The color of its skin resembles the environment it inhabits, ranging from a tannish white to a grayish white, and likely contains small black spots along its back. On its underside, there are up to three crescent-shaped throat markings which are characteristic of the Mojave fringe-toed lizard. Also characteristic of this species are the dark bands on its tail and dark blotches on the sides of its belly. During breeding season, the dark spots on its belly-sides turn pink, and its underside turns pale-yellow. The length of this lizard's tail matches the length of its body, with the whole organism reaching lengths of around 7 inches long.

The males are protective of their territory, as they walk the perimeter of their of their home and exhibit assertion displays. These displays are associated with reproduction rather than resource protection. Females are not seen to protect their territory, but rather exhibit territoriality over a specific site.

== Life cycle ==
The adult form typically hibernates from November to February by burying itself around a foot below the sand. Juveniles hibernate much closer to the surface, but some don't hibernate at all and are active throughout the whole year. During March and April, this species of lizard is active for fewer hours in comparison to its close Uma relatives due to the cooler temperature of the Mojave desert.
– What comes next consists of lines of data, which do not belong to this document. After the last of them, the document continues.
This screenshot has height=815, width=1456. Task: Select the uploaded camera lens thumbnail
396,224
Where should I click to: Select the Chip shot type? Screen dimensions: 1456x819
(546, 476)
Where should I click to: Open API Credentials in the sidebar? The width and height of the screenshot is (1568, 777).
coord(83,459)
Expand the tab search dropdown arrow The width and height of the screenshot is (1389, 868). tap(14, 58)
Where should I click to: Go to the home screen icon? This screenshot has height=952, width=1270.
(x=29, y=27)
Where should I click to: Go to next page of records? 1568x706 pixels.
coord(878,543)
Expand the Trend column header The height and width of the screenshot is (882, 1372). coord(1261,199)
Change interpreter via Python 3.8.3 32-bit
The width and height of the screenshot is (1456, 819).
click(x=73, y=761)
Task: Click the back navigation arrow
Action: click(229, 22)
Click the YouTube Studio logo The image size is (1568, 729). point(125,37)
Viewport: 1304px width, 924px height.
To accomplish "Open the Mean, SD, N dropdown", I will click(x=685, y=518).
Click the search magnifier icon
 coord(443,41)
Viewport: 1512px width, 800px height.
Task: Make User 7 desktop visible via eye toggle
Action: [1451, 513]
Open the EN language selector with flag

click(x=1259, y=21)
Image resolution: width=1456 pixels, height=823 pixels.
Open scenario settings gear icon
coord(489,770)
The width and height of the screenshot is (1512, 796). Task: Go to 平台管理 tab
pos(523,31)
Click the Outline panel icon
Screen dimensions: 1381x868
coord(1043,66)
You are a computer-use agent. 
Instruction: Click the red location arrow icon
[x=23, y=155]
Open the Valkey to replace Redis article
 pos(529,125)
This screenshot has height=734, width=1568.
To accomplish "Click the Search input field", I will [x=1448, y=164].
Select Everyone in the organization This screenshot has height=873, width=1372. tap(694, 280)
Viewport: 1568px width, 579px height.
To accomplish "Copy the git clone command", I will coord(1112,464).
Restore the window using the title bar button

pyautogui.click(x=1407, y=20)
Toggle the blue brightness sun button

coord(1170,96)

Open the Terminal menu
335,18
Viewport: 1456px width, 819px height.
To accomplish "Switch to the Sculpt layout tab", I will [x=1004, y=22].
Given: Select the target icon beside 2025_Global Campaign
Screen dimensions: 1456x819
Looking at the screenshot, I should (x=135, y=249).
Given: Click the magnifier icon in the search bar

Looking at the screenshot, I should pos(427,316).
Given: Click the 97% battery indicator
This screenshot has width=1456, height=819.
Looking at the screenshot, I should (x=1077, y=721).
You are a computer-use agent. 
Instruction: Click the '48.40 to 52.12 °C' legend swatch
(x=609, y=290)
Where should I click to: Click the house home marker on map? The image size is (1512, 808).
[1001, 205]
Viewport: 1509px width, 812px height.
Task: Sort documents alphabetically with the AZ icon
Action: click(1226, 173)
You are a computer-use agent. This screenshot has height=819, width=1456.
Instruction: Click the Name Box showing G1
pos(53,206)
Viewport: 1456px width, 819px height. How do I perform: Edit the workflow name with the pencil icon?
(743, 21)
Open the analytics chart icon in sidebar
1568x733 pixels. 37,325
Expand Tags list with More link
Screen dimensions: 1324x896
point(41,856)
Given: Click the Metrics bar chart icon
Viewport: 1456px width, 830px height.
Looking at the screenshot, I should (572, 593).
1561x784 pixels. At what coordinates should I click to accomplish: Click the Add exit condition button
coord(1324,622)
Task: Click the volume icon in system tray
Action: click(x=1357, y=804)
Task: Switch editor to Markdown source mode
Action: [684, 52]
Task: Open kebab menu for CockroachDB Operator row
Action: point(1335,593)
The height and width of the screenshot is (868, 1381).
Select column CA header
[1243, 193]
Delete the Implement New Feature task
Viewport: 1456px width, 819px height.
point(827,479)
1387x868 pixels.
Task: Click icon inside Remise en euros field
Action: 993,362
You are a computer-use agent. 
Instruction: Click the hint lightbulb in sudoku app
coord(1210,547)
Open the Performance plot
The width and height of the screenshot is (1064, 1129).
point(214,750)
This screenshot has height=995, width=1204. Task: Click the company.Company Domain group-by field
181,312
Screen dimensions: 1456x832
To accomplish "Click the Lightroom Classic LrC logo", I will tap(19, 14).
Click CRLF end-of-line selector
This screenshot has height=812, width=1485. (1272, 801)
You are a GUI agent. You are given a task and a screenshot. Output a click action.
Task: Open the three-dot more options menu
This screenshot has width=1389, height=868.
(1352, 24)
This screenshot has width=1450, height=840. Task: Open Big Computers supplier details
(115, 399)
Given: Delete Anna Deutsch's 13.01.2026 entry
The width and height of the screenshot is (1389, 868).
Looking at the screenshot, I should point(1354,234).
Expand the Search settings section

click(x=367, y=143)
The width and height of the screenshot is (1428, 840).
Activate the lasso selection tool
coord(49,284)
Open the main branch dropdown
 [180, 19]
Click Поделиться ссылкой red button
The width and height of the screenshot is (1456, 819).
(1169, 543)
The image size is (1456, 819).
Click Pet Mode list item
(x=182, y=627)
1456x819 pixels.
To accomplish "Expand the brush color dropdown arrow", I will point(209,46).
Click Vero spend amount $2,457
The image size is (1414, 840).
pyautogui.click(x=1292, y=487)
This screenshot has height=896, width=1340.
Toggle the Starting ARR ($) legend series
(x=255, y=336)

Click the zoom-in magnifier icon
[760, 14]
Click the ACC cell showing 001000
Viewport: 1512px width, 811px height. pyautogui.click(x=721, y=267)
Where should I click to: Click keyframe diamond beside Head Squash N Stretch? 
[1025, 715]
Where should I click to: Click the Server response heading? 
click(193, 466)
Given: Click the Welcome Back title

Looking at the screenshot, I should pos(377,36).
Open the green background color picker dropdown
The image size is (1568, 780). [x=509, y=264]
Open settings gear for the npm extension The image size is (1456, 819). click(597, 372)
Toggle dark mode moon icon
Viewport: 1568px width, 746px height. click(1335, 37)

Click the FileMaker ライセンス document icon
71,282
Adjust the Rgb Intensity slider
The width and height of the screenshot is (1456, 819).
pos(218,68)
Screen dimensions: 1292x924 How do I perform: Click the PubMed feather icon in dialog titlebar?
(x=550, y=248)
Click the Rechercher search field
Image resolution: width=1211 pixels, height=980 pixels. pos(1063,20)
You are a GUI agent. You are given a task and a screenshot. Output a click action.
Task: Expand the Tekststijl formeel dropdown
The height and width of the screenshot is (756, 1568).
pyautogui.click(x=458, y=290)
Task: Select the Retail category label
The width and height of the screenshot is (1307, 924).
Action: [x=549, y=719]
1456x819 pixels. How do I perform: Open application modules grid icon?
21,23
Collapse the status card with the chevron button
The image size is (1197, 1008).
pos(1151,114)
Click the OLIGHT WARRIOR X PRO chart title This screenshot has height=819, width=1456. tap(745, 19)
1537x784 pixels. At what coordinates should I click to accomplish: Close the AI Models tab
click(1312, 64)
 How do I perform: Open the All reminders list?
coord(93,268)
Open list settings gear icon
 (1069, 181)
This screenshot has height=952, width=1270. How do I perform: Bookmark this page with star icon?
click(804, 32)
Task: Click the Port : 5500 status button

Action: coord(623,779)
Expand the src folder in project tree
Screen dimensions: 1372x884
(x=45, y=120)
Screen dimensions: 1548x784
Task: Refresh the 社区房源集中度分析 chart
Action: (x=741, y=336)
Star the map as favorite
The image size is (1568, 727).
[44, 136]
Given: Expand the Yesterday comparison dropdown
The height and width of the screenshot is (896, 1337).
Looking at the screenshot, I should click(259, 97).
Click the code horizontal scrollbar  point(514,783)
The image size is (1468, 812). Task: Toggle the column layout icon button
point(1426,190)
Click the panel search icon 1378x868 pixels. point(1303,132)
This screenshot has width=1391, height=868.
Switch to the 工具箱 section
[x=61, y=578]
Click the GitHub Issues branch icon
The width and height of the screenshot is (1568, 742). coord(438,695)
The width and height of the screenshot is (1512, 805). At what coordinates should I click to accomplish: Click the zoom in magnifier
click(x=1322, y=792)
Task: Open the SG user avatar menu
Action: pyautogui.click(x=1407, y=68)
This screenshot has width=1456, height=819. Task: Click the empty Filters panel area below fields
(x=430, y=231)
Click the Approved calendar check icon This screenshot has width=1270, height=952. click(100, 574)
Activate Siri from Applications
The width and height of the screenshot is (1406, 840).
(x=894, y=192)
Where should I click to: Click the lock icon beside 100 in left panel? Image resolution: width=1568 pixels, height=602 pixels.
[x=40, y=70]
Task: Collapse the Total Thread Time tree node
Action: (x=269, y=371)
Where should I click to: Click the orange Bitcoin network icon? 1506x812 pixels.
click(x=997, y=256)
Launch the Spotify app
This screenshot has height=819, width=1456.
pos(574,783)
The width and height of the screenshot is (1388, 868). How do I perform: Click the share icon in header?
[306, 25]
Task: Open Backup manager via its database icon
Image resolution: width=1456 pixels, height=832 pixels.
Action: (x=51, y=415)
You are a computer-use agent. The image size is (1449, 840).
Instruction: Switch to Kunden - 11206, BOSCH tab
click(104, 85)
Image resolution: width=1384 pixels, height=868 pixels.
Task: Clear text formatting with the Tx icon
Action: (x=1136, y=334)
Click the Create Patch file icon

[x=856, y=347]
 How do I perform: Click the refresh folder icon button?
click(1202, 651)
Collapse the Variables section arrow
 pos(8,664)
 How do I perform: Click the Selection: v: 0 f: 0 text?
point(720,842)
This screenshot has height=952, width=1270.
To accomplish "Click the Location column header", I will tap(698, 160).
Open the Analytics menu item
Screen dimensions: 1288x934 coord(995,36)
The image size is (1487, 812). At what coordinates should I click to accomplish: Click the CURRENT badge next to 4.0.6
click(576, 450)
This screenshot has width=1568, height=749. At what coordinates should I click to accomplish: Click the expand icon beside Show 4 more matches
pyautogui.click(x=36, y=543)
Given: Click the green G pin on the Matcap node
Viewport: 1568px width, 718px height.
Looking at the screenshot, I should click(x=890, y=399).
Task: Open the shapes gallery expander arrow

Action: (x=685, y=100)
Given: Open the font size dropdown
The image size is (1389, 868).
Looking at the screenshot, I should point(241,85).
The Mojave fringe-toed lizard reaches sexual maturity during its second year, and its mating season is around late spring. The amount of rainfall influences the breeding capacity of the lizard, and females typically lay 1-5 eggs per mating season with an average of 2-3 eggs, hatching in September. There is no seasonal migration in this species. The lizards likely bury their eggs in the sand similar to other lizard species. More young are produced after wet winters, likely due to the abundance of spring annual plants and insects.

== Diet ==
The lizard primarily feeds on invertebrates which live near the surface such as ants, beetles, scorpions, hemipterans, spiders, antlion larvae, and grasshoppers. They are also seen to eat plant matter such as seeds, leaves, flowers, and grasses. As annual plants become less common during the summer months, their diet shifts from primarily herbivorous to insectivorous. Occasionally, they have been observed to eat smaller lizards of different species as well as smaller conspecifics. During mating season, there are differences of behavior in regards to eating. Males have been observed to eat plants and insects during the morning only, while females and juveniles have been observed to eat these at all points in the day.

== Geographic range ==
The Mojave fringe-toed lizard's range extends from Inyo County, Los Angeles County, Riverside County, and San Bernardino County in California to western Arizona in La Paz County. Most are restricted to areas which have fine sand, dry lake beds, desert washes, and hillsides. The elevational range of their habitat is from sea level up to 3000 ft.

== Threats ==
The Mojave fringe-toed lizard has a number of predators in its environment, consisting of roadrunners, badgers, loggerhead shrikes, coyotes, and various snakes. As these lizards are camouflaged within their surroundings or hidden beneath the surface, many have been killed due to off-roading recreational vehicles. These vehicles also damage the shrubbery which act as a source of food and protection for the lizards. Off-roading has tripled in dune areas since 1999, leading to increased lizard casualties and the decline of their population. Habitat loss can also be attributed to increased toxins from military operations, urban development, air pollution, and global warming.